Hay una crisis soterrada de evolución humana, de entender de otra manera la realidad tan distinta entre personas, entre animales de la misma raza de mamíferos inteligentes, que buscan como es lógico una uniformidad de posibilidades mucho menos distinta.
Podemos ser de diferente religión o de distinto color de piel, pero queremos tener los mismos derechos y las mismas obligaciones, la misma justicia y el mismo acceso digno a la vida.
Pero también está claro que no todos los seres humanos se van a dejar impregnar por los cambios de la misma manera. Y por eso está seguro que será inevitable una guerra de conceptos humanos.
Esto supondrá una globalización de las razas, de las culturas, de las formas. Y en apariencia —aunque esto no nos guste— es muy fácil que suceda. Amparado también por la actual pandemia si las soluciones no son encerrarse en uno mismo como país.
La globalización de las calles, de los locales, de las personas, de los deseos de romper con el pasado, no van a representar una diversidad mayor, sino una homogeneización más contundente.
Tras la II Guerra Mundial quedó claro en todos los Gobiernos del Mundo que éramos capaces de autodestruirnos entre nosotros mismos.

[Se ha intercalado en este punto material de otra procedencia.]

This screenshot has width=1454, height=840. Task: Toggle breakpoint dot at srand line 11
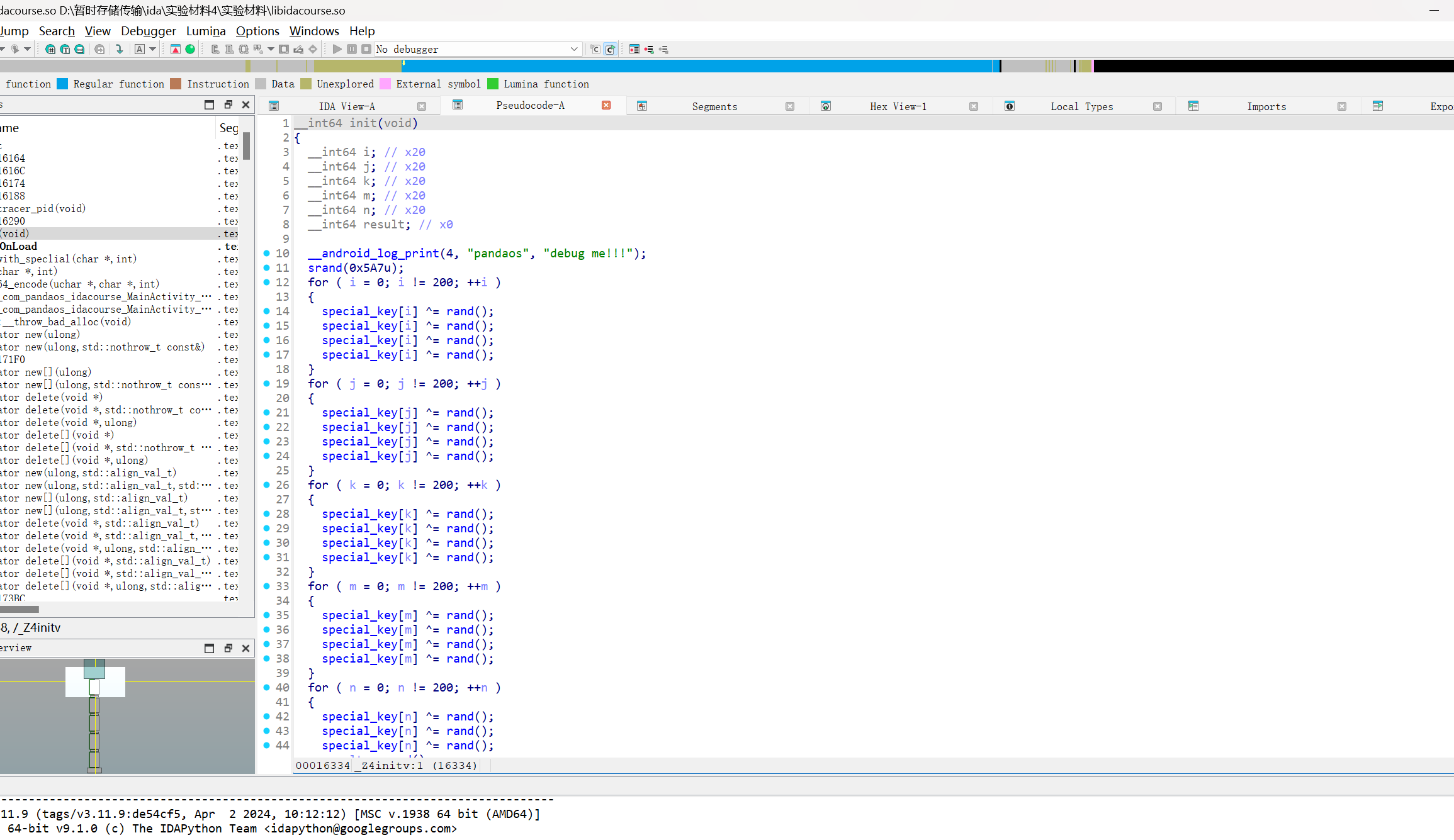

Pues el primer momento de la historia de la Humanidad en que asumimos nuestra capacidad de poder matarnos como raza, de poder destruir todo el Planeta.

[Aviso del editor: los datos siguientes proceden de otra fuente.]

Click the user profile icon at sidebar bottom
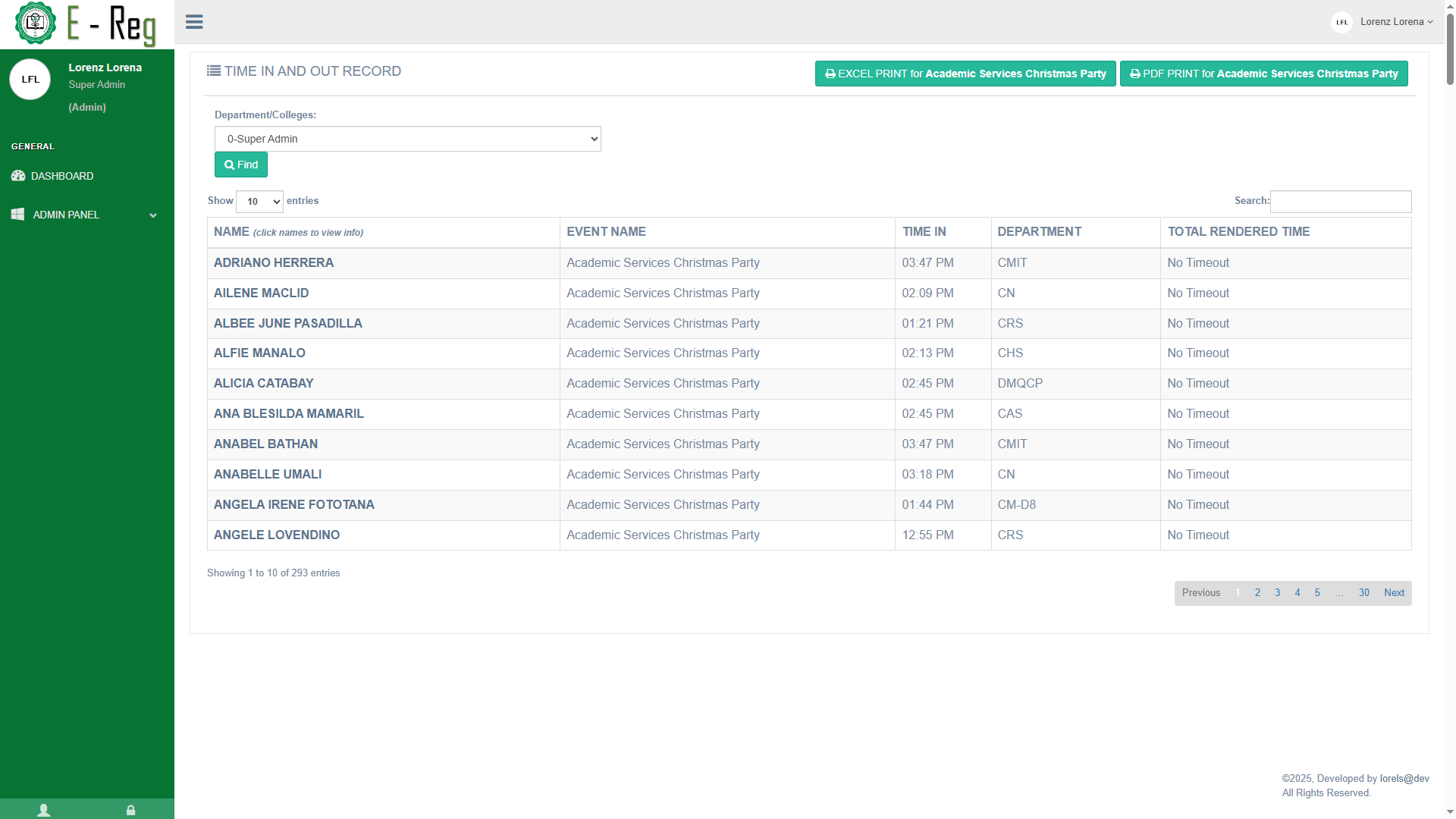click(x=44, y=810)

El COVID nos ha mostrado que “algo” nos convierte a todos iguales, débiles, enfermos, sin control, pobres.
Romper con el pasado podría suponer abrazar un nuevo futuro, pero también podría suponer abrazar un pasado más remoto que el actual. Y en eso es donde tenemos el peligro la sociedad actual.

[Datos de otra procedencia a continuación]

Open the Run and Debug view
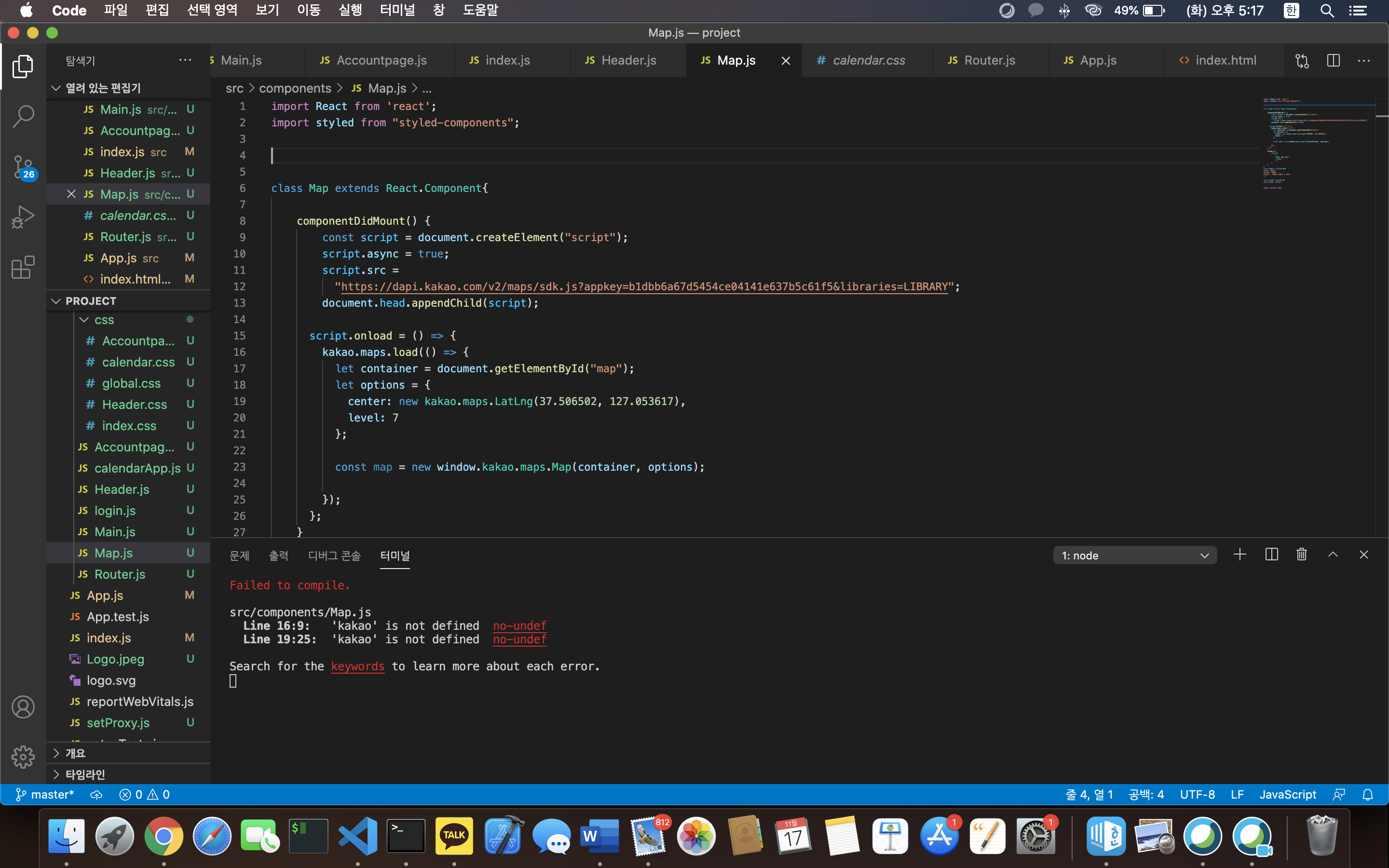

Esa histórica Edad Media que vino por vacío de poder más que por otro motivo claro…, aportó muy poco a la humanidad aunque duró… 1.000 años.
Estamos en este 2021, entrando pues en la Tercera Década del Siglo XXI, en ese momento histórico de poder decidir si somos capaces de saberlo hacer mejor, para respondernos qué queremos hacer con el futuro, una vez que ya hemos decidido romper con el pasado.
Muchos de nosotros es posible que no deseemos romper con nada pues nos va —como civilización— entre bien y muy bien, pero hay muchos otros a los que hemos dejado orillados —o no hemos atendido con la urgencia que ellos esperaban de nosotros—, que no piensan lo mismo que la parte del mundo occidental a la que le va entre regular y bien, y que desean romper totalmente con ese pasado, el mismo que incluso hoy los privilegiados entre la mayoría admitiríamos como mal menor.
Cuando a mitad de la década de los años 50 los EEUU se convirtieron en la Primera Potencia Mundial, con un cambio claro en sus maneras de entender las economías productivas, asistimos a la clarificación de quien había ganado la guerra, esa II Guerra Mundial que había acabado en teoría en el año 1945. Pero tuvieron que pasara 10 años para que los resultados de aquella victoria de los EEUU sobre todos los demás, lo admitieran o no, se dejara notar sobre las formas de dominar, de construir cultura y maneras.
Ese concepto fue una ruptura con el pasado, una revolución en el concepto del beneficio, de la economía, del dinero, que rompía con el concepto de que cuanto más trigo se plantara, más rico era un país. Ya no había que plantar trigo para tener mucho trigo y muy barato.
Este concepto de cambio brutal aunque no lo parezca, se multiplicó enseguida en una globalización de los años 50/60 del siglo XX, y también en esa globalización se tomaron posiciones estratégicas en el cambio para no perder protagonismo en todo el mundo. Si era bueno vender CocaCola, había que controlar la fabricación en la misma zona en donde se vendía. Y el dueño de la CocaCola controlaba y controla desde su mesa en Atlanta o en Delaware lo que se fabrica en Madrid o en Londres, marca el precio, el diseño, el tamaño del envase.
El resto del mundo es “libre” para decidir cuántas CocaColas se bebe al año. Eso es globalización a la que podemos llamar negativa o positiva, pues es ambas cosas. Y contra esa globalización no se puede pelear desde abajo. Si acaso podría suceder que los dueños de la CocaCola se descubrieran un día como NO americanos. Pero poca más ruptura que esa es posible… de momento.